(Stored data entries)
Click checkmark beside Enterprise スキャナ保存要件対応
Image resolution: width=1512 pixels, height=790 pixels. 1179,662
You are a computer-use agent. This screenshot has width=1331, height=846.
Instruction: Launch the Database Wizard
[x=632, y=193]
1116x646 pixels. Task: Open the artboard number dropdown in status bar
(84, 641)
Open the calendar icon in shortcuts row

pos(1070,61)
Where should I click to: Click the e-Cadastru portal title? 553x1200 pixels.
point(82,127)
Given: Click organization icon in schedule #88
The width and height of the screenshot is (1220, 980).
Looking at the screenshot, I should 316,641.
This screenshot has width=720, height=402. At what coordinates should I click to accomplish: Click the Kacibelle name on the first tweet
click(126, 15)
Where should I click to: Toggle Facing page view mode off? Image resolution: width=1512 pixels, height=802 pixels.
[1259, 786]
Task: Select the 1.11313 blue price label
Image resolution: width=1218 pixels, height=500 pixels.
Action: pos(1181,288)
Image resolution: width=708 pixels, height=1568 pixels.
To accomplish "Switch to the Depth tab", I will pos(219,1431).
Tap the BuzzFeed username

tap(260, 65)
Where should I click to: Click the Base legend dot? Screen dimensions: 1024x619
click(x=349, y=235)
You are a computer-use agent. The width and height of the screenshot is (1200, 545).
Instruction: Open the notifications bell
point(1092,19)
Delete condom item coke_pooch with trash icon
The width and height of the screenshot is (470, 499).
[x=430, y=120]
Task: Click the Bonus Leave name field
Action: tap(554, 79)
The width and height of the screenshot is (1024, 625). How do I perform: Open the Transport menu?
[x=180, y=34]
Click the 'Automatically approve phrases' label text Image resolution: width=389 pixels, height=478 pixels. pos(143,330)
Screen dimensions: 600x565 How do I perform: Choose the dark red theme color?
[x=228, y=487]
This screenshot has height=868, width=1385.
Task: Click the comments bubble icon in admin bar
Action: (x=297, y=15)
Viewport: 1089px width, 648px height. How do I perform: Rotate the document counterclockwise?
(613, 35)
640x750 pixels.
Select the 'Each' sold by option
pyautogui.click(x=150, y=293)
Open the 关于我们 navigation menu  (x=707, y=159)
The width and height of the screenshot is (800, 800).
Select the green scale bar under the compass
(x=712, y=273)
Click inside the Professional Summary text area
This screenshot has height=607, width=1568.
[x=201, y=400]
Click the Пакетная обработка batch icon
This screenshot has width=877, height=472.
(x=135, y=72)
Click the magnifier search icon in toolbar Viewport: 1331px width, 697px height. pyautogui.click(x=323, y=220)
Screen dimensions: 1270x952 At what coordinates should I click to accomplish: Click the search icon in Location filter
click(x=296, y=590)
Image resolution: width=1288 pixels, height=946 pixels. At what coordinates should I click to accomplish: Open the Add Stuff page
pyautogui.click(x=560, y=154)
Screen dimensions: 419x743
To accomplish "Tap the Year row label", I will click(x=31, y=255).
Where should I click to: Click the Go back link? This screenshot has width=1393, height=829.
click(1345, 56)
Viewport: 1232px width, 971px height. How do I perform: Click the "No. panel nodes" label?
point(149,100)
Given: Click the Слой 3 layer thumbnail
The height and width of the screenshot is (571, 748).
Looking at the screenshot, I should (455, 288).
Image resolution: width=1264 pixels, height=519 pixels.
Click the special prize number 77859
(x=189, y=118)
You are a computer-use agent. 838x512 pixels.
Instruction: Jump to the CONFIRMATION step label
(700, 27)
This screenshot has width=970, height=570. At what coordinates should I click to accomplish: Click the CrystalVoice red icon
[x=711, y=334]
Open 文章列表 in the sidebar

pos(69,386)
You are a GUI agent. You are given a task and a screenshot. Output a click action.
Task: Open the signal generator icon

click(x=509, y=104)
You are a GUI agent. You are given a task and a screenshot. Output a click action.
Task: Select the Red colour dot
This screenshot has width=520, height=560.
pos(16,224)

What you should do> Find every line in the records above that contains the word "agent", and copy each one.

Solution below>
You are a computer-use agent. This screenshot has width=1331, height=846.
You are a computer-use agent. The width and height of the screenshot is (1200, 545).
You are a computer-use agent. 838x512 pixels.
You are a GUI agent. You are given a task and a screenshot. Output a click action.
You are a GUI agent. You are given a task and a screenshot. Output a click action.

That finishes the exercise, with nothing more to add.